Thoughts of Sarah flooded my mind, but I couldn't afford to let them cause me sadness. Going back over our entire friendship in my head was difficult, because it made me so emotional, but I wasn't sad.
I could only feel anger and hate for this town and everybody in it. Once again I had been cheated. Just as I had felt that I could be safe in one place. I guess nowhere's home for the homeless. I felt tears slide gracefully down my cheeks as I thought over all the support Sarah had given me. All the advice, the friendly care, the shoulder to cry on. But it had all been a masquerade. She had been lying this whole time. Pretending to be my friend to get my history out of me. This made me dry my tears. I couldn't be sad. Anger and hatred radiated through me.
Every ounce of energy I had went into hating this place and the things that it had done to me.
I couldn't stand to be here any longer. I had to leave.
I was still sat on the bench an hour later, thinking over things that were far beyond my maturity level. How could all these things happen?! I was so wrong. I was disgusted with myself - disgusted that I let my guard down. Disgusted that I had become vulnerable.
Looking down at my feet the same way Sarah had done only an hour ago, I frowned as I noticed something in the grass. It was a small piece of paper. What appeared to be a ten pound note.
It was in the same spot that Sarah had dropped her pad, and so it must have been hers.

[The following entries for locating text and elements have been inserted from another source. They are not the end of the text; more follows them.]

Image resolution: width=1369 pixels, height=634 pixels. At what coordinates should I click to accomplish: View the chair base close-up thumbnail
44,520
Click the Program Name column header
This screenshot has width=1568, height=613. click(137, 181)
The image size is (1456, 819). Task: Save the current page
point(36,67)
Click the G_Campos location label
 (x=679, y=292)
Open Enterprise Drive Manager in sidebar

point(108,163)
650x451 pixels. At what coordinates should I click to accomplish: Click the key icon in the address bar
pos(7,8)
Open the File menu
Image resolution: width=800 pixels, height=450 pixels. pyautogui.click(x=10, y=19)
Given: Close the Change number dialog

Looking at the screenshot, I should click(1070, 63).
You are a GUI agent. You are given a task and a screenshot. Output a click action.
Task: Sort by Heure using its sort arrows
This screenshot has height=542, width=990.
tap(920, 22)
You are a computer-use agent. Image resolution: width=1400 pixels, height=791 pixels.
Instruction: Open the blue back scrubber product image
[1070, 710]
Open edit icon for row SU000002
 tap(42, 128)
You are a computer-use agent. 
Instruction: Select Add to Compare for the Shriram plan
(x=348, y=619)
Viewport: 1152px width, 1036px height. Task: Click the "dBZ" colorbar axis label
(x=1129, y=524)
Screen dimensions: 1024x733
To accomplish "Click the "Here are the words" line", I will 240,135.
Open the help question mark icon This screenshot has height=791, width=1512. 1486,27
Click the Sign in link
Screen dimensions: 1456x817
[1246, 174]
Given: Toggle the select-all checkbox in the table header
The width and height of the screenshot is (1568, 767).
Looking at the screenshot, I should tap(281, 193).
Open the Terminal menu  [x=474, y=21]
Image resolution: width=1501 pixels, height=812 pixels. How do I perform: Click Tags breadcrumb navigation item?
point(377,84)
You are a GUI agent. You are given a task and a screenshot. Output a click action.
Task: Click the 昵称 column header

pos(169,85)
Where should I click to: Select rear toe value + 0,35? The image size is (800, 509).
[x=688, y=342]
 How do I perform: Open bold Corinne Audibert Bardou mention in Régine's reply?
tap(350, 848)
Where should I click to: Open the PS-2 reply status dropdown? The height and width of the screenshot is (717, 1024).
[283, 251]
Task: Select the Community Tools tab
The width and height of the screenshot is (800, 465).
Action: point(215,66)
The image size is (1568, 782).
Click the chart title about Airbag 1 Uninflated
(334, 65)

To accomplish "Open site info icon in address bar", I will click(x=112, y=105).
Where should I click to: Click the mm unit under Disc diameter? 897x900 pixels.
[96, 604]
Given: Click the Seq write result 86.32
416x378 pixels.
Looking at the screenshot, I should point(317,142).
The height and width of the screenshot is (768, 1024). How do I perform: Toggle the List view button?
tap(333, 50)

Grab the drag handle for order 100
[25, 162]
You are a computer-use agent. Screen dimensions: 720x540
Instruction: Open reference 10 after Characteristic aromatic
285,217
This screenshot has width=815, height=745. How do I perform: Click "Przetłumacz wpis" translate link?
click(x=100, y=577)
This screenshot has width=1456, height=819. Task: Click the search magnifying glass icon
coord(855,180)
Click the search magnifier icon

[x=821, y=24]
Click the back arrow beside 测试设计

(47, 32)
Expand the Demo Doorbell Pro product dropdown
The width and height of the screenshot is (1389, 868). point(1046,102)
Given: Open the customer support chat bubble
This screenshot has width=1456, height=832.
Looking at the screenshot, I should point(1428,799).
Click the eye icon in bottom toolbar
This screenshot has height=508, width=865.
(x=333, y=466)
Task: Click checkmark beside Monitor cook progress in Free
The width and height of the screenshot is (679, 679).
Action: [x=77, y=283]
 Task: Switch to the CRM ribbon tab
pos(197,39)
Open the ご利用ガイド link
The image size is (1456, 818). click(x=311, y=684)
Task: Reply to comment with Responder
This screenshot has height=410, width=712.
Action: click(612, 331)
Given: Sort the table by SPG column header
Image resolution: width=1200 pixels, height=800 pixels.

Smiling to myself, I realised that she at least owed me this. I picked up the money, and thinking things through quickly, headed to the train station.
The cheapest ticket was only fourteen miles away, and it was the town that my parents lived in, so that was out. The second cheapest had me with only £1.20 change, but it was worth it just to get further away from the places that had hurt me.
Taking the ticket, I headed over to the platform and waited. The train eventually arrived, and I was the first to board. Getting myself a window seat, I looked out upon the town that I was leaving behind.
Again, the thoughts resurfaced. I thought of mum and dad, and their faces, and imagined what they might be doing now. Were they still together? Had they made up since I left? Were they still looking for me? ...Had they ever looked for me?
Then I thought of Sarah. Had she really had the best intentions at heart? Had she really liked me, as a friend or as anything more? Would she have continues to help me even after her project? ...Or would she just have forgotten about me, like everybody else does?
I tried to push those thoughts to the back of my mind once more.
All the hurt was to be left here. I was starting again.